Japan looks to spark the economy

7th October 2010

The action by the Bank of Japan earlier week this will result in Interest rates ranging 0% to 0.1% until deflation is driven out of the economy, with a 1% target set for Consumer Price Inflation.

The Bank's $60bn asset purchasing programme, meanwhile, will target not only Japanese government bonds but also risk assets such as commercial paper, real estate investment trusts (REITs) and exchange-traded funds (ETF). The range being targeted is something no other central bank has considered, says Shogo Maeda, head of Japanese equities at Schroders.

The BoJ furthermore said it would expand this size of the asset purchase programme if necessary.

Maeda says: "This was a positive message to the market and sentiment improved on the belief that at last the BoJ and the Japanese government – which is about to release additional stimulus measures – are working together to deal with deflation and economic slowdown."

Maeda adds that the moves by the Bank did not have an immediate meaningful impact on the currency, as the yen appreciated against the dollar, but he believe it will help to offset pressure on the yen in time. "The measures are broadly positive for the market as a whole, and probably most positive for sectors such as real estate, housebuilders and highly leveraged companies," he says.

Following Japan's move, all eyes yesterday were on the Bank of England's decision on rates. As widely expected rates were kept on hold and QE left unchanged.  Clearly most of the members on the Bank's Monetary Policy Committee are continuing to hang fire on supporting more quantitative easing for the UK.

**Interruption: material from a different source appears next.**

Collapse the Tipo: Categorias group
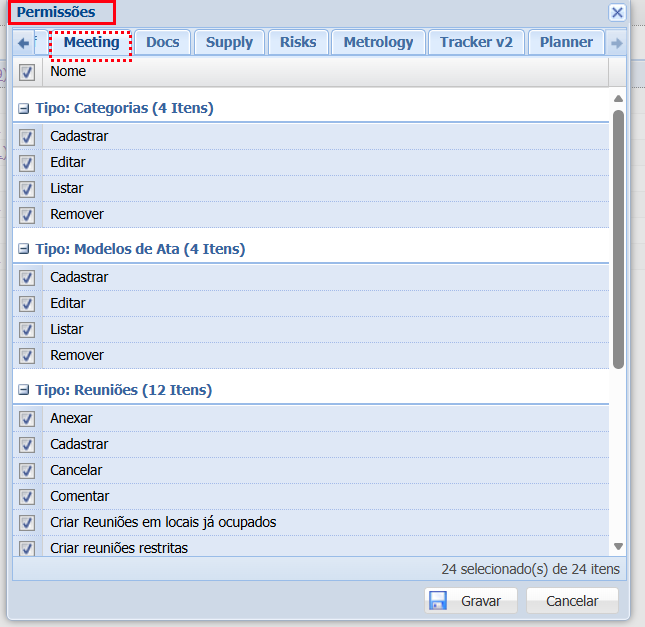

Most notably, Adam Posen a member of MPC, recently called for another round of QE to help sustain recovery. More widely though, many economists believe another round of QE is difficult to justify, with some of the reasons outlined in this Mindful Money article.

Keith Wade, chief economist at Schroders, says at present, with bond yields approaching new lows and the markets enjoying healthy liquidity it is difficult to see how another round of action from the central banks will make much difference.

"We would expect the main effect of QE will be to boost deposits in the banking sector, but to have little effect on activity as banks and households continue to reduce their gearing."

He stresses however that that does not mean that QE will never have any effect:  "Eventually we would expect bank lending to resume and for the extra liquidity to find its way into the real economy. There will then need to be some nimble manoeuvring to reverse the effect of QE on inflation. Yet, that is probably a couple of years away, at least.

"Central banks may recognise this, but they also know that they need to be seen to be acting. In the battle against a double dip or deflation, no one wants to be found with any spare ammunition."